Collected data entries:
━━━

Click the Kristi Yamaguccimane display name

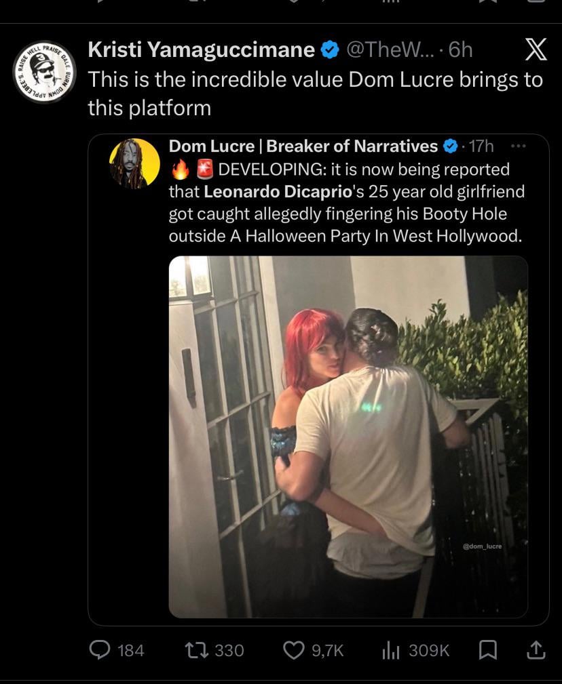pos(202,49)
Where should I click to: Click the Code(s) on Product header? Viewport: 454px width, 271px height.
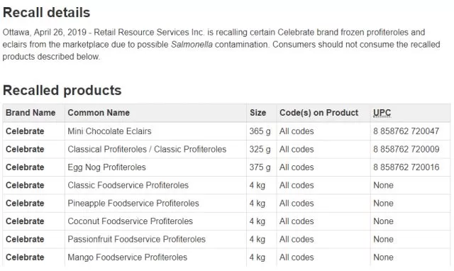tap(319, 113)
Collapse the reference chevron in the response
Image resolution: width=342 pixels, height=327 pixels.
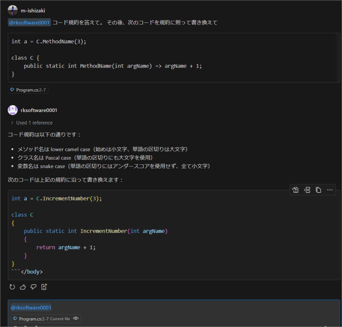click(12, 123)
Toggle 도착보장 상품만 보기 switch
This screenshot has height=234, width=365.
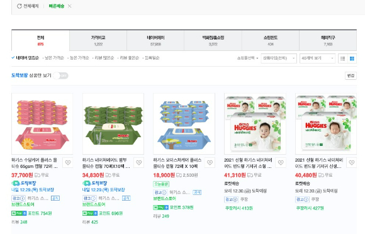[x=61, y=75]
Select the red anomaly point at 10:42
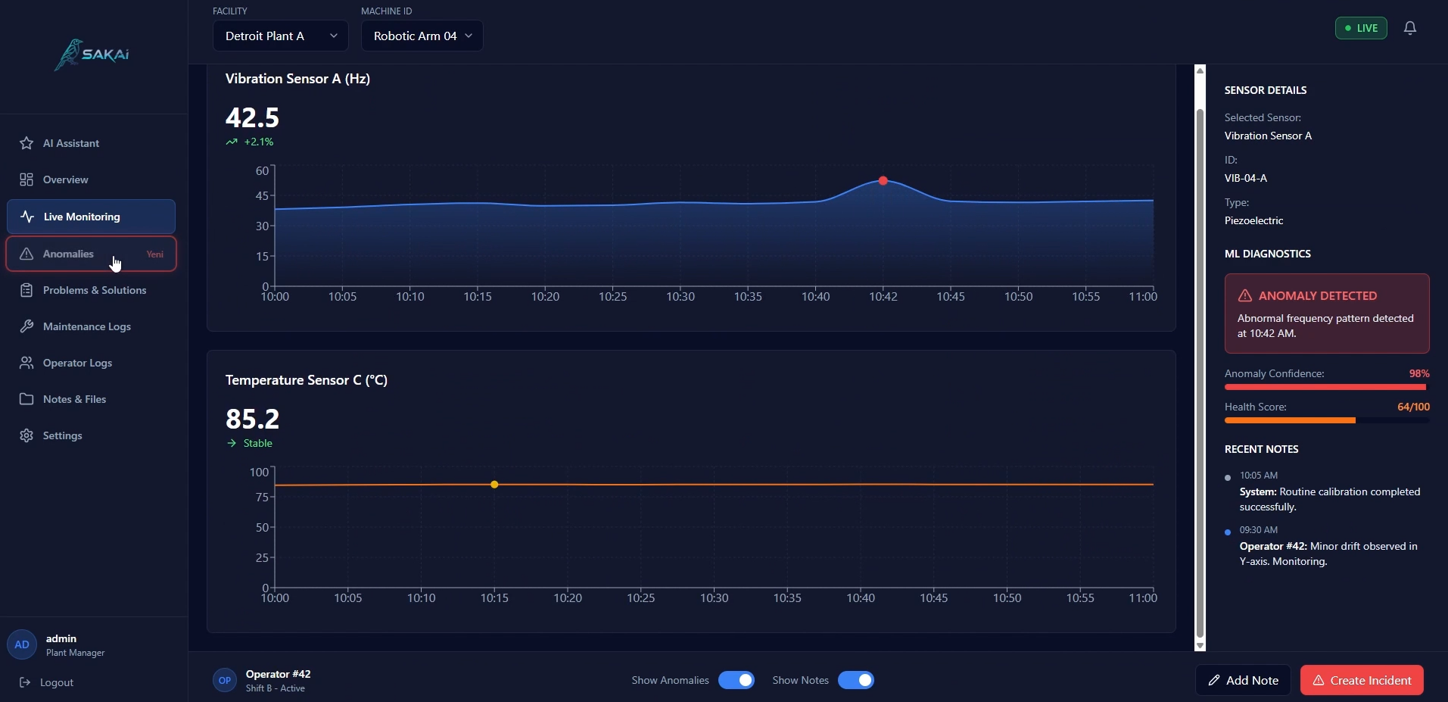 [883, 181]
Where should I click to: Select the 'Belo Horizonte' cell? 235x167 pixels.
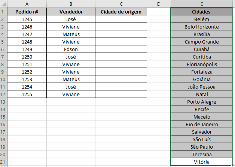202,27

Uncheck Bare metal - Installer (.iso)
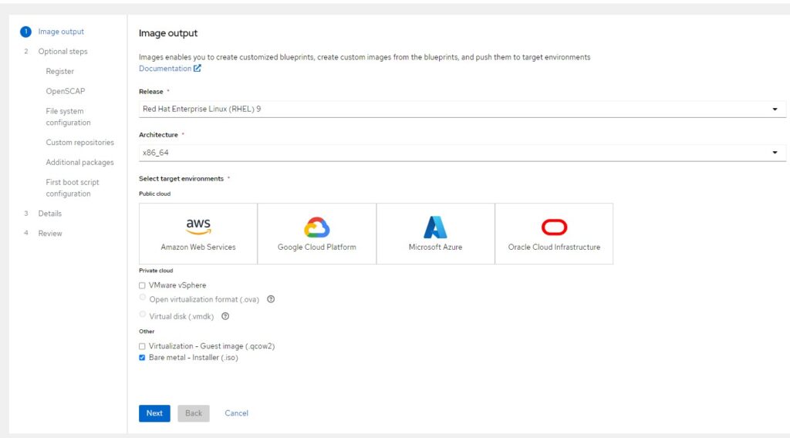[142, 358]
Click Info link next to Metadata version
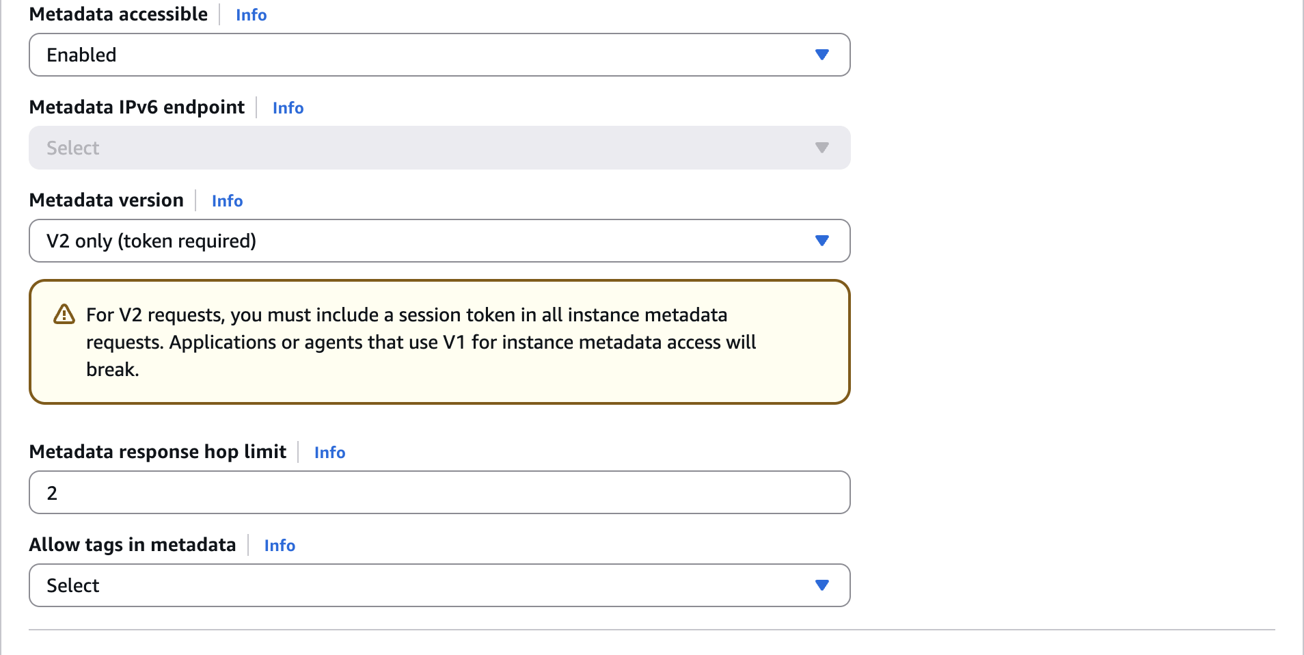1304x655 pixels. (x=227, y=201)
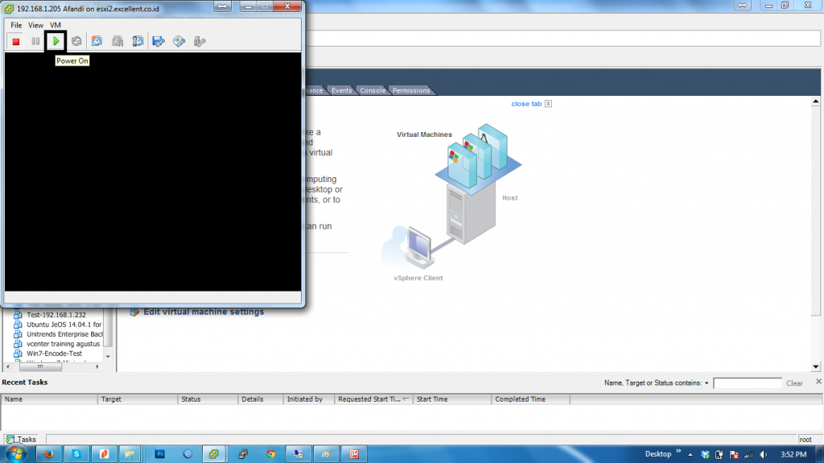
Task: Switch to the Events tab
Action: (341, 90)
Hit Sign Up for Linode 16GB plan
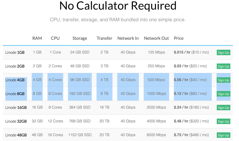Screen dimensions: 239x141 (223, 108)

━━━

* TASK DIRECTIONS *
An exact copy of every entry above is required, without the pictures.

* EXERCISE SOLUTION *
Click the Kristi Yamaguccimane display name

pos(202,49)
Where should I click to: Click the Code(s) on Product header? Viewport: 454px width, 271px height.
tap(319, 113)
Collapse the reference chevron in the response
Image resolution: width=342 pixels, height=327 pixels.
click(12, 123)
Toggle 도착보장 상품만 보기 switch
This screenshot has height=234, width=365.
[x=61, y=75]
Select the red anomaly point at 10:42
 [883, 181]
Where should I click to: Select the 'Belo Horizonte' cell? 235x167 pixels.
202,27

Uncheck Bare metal - Installer (.iso)
[142, 358]
Click Info link next to Metadata version
1304x655 pixels. (x=227, y=201)
Task: Switch to the Events tab
Action: (341, 90)
Hit Sign Up for Linode 16GB plan
Screen dimensions: 239x141 (223, 108)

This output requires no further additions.